The creation of a seamless tertiary education sector is the mission of the nascent Tertiary Education Quality Standards Agency (TEQSA). The emerging sector in Australia is likely to take one of two forms: a binary or triunary structure. The former would return us to the pre-Dawkins era and the latter would propel us towards a US style model of postsecondary education with research intensive universities at the head of an apex, followed by universities offering large undergraduate programs with a smattering of research degrees underpinned by community or technical colleges teaching the mass of students at the base.
At the end of 2008 as the Bradley Review was in full swing, a heated debate played out in The Australian newspaper on the topic of community colleges. Group of Eighters thought they should be introduced to Australia and the rest of the sector decided not to go gentle into that octad night.
One year on and the community college idea is becoming a reality in Australia largely due to the concentration of research funding at Go8 universities. It's called the 'hubs and spokes' model. There was a fair amount of confusion about what the language meant (it's a commercial term), but the funding regime indicated that the Go8s were in pole position to become the hubs and the rest of the sector the spokes. Hubs and spokes is also known in industry as the 'master-feeder' model.
The triunary structure of US postsecondary education reflects closely socio-economic class hierarchy. There is a dominance of high SES students in the research intensive universities, middle SES in the comprehensives and low SES students in the community colleges. Research on Australian postsecondary education illustrates patterns that are not dissimilar in this regard, but which have been moderated somewhat (particularly in employment outcomes), by the collapse of the binary system brought about by the Dawkins reforms.
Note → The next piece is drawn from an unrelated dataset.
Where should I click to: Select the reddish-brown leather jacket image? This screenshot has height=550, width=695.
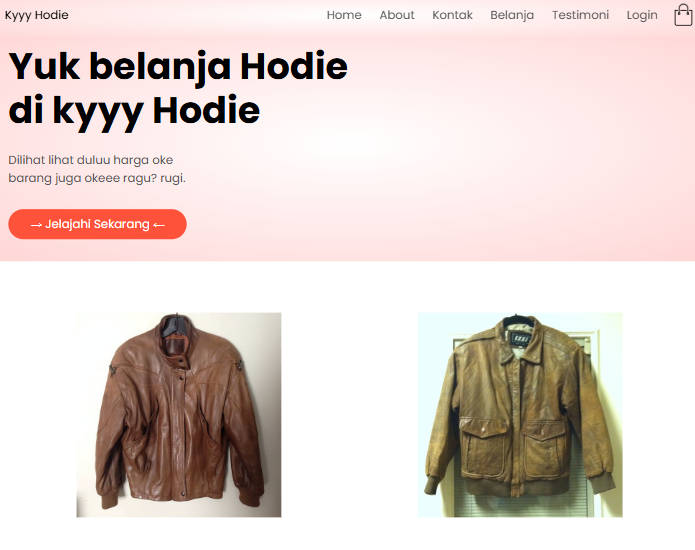coord(179,415)
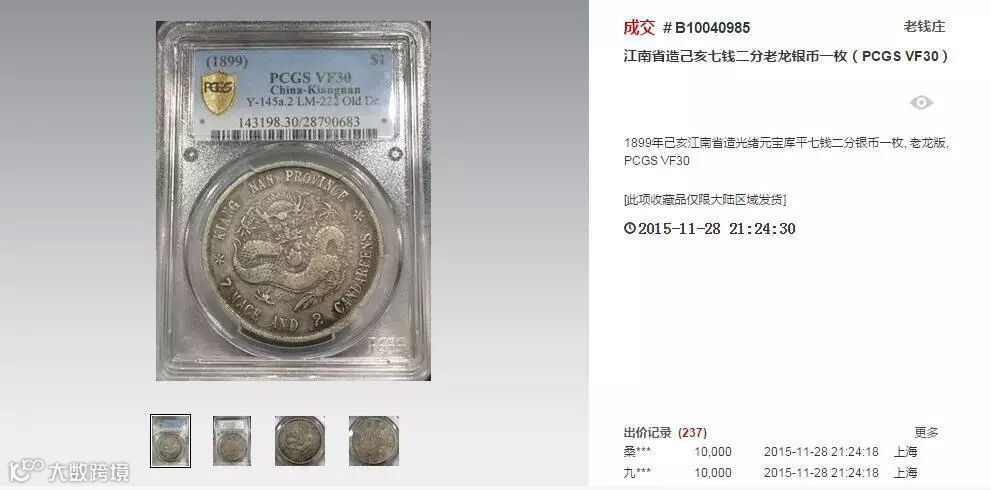Click the 成交 status label

pos(639,27)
The problem with the triunary structure for social inclusion in education is becoming well known. Community colleges are also named technical colleges or city colleges in the US and typically offer two year degrees from which students can gain tertiary qualifications such as certificates, diplomas and associate degrees. However, they appear to be less successful in doing so compared with current institutional arrangements in Australia. In an article for The Australian that Professor Marcia Devlin and I co-wrote at the height of the debate, we revealed that:
'In 2005, a family in the lowest 20 per cent income group would have to spend 82 per cent of its annual income to send a child to a top tier Californian university and 56 per cent of their income to send a child to a second tier university ... According to 2007 research by the California State University Institute for Higher Education, 73 per cent of public school students attend community college while only 9 per cent attend the top tier university. Further, of the 70 per cent of community college students who aspire to gain a degree qualification, only one-quarter succeed within six years' (Oriel and Devlin, 'Class Struggle', The Australian, 26 November 2008).
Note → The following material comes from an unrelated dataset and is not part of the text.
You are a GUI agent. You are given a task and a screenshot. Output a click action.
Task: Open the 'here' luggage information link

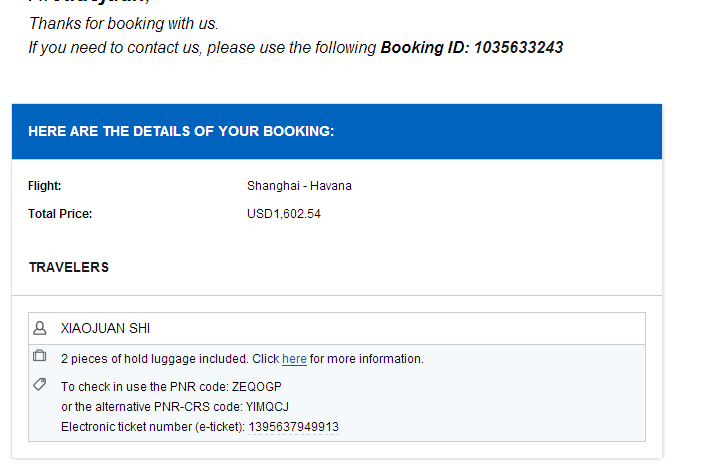tap(294, 359)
In a recent report 'Higher education in TAFE', Dr Leesa Wheelahan, Senior Lecturer in Adult and Vocational Education at Griffith University and colleagues examine the expanding interface between universities and TAFEs, questioning what kinds of institutions will emerge in the new tertiary sector evolving as a result of the Bradley Review. They conclude that higher education degrees should be offered in TAFEs, while examining the pros and cons carefully. They explore mixed sector polytechnics and university colleges as examples of institutional arrangements that could occur in the post-Bradley environment.
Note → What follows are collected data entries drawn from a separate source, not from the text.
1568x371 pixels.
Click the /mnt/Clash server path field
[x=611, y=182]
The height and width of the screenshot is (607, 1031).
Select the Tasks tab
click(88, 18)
The community college and polytechnic models will likely remain favoured by Go8 universities as they effectively eliminate competition for research funding and reduce pressure on Go8s to expand undergraduate intake (which would, in turn, disrupt the introduction of Harvard style degree structures). They will also likely be favoured by postsecondary institutions with limited research capacity as they create a viable space for them within a merging tertiary education market.
However, we must ask ourselves whether the community college model is beneficial for disadvantaged students, or whether it creates new blockages by ossifying socioeconomic stratification in the postsecondary education sector on the one hand while seeming to promote a socially inclusive systems architecture on the other.
The challenge remains to design a progressive tertiary education system in which social inclusion and intellectual excellence can play more than a zero sum game.